What are the risk factors for diabetes?
Type 2 diabetes is what is known as a ‘multifactorial disease’, meaning that genetic, biomedical, and environmental factors contribute to risk for the disease. Risk factors can be divided into two groups, modifiable and non-modifiable. You can’t change non-modifiable risk factors such as genetics, family history, ethnicity, sex and age. However, modifiable risk factors such as diet, physical activity and BMI can be changed and can help you delay the onset of or prevent type 2 diabetes.
Some risk factors for diabetes are listed as follows:
Males are more likely than females to develop diabetes.
Adults who are age 45 or older have a higher risk of developing type 2 diabetes.
For Asians, a BMI of over 23 kg/m2 increases your risk of developing type 2 diabetes.
You have a higher risk of diabetes if you are not physically active. (maybe aktivo here)
Dietary fibre intake
A low dietary fibre intake increases your risk of developing diabetes.
Smokers are 30-40% more likely to develop type 2 diabetes than non-smokers.
Heavy drinking, which is defined as consuming eight drinks or more per week for women and 15 or more for men, can reduce the body’s sensitivity to insulin.

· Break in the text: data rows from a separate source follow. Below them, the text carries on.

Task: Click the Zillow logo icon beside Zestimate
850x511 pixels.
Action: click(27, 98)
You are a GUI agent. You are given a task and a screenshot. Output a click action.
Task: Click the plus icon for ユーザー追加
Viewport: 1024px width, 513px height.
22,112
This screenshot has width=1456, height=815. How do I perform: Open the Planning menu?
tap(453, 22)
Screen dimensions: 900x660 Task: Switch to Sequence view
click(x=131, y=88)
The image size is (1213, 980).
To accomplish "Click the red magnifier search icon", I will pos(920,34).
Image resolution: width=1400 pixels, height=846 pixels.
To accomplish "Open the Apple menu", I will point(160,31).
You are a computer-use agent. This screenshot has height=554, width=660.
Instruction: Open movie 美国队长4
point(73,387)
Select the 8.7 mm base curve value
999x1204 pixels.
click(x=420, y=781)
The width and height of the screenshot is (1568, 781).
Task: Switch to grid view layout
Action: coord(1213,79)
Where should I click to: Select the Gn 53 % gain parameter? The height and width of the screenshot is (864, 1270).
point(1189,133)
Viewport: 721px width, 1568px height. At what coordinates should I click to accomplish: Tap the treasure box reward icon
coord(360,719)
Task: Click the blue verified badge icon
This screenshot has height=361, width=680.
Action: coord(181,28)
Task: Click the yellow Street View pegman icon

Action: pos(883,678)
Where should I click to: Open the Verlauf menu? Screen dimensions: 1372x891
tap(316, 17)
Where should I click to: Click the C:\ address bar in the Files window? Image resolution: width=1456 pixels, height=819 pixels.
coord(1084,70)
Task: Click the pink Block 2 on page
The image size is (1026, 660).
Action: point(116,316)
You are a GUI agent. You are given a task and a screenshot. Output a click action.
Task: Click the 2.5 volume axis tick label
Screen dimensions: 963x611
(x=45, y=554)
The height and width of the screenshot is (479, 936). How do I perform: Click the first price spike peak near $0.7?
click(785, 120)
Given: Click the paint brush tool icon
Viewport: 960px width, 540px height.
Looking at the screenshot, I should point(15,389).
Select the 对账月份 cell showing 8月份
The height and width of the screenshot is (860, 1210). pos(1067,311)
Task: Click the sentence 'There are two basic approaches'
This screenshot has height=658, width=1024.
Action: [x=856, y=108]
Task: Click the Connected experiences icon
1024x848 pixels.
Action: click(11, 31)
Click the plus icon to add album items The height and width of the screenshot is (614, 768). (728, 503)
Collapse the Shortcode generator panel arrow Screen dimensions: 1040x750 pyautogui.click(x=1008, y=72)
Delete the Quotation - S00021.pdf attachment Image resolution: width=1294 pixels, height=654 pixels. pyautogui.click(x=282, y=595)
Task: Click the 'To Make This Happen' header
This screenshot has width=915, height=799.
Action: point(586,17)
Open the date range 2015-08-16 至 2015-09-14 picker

Family history of diabetes
The risk of type 2 diabetes increases if your parent or sibling has type 2 diabetes.
Prediabetes is a condition in which your blood sugar level is higher than normal, but not high enough to be classified as diabetes. Prediabetes often progresses to type 2 diabetes if left untreated.
If you developed gestational diabetes when you were pregnant, your risk of developing type 2 diabetes increases. If you gave birth to a baby weighing more than 9 pounds (4 kilograms), you're also at risk of type 2 diabetes.
High blood pressure
Hypertension has been reported to be a significant predictor of type 2 diabetes.
Blood lipid levels
If you have low HDL cholesterol, high LDL cholesterol, or high triglyceride levels, you have an increased risk for diabetes.
Polycystic ovary syndrome
For women, having polycystic ovarian syndrome — a common condition characterized by irregular menstrual periods, excess hair growth and obesity — increases the risk of diabetes.
Dark, thick, and velvety skin around your neck or armpits is often a sign of insulin resistance.
People of certain ethnicities including Asians, Indians, Africans and Hispanic people are more likely to develop type 2 diabetes than Caucasians.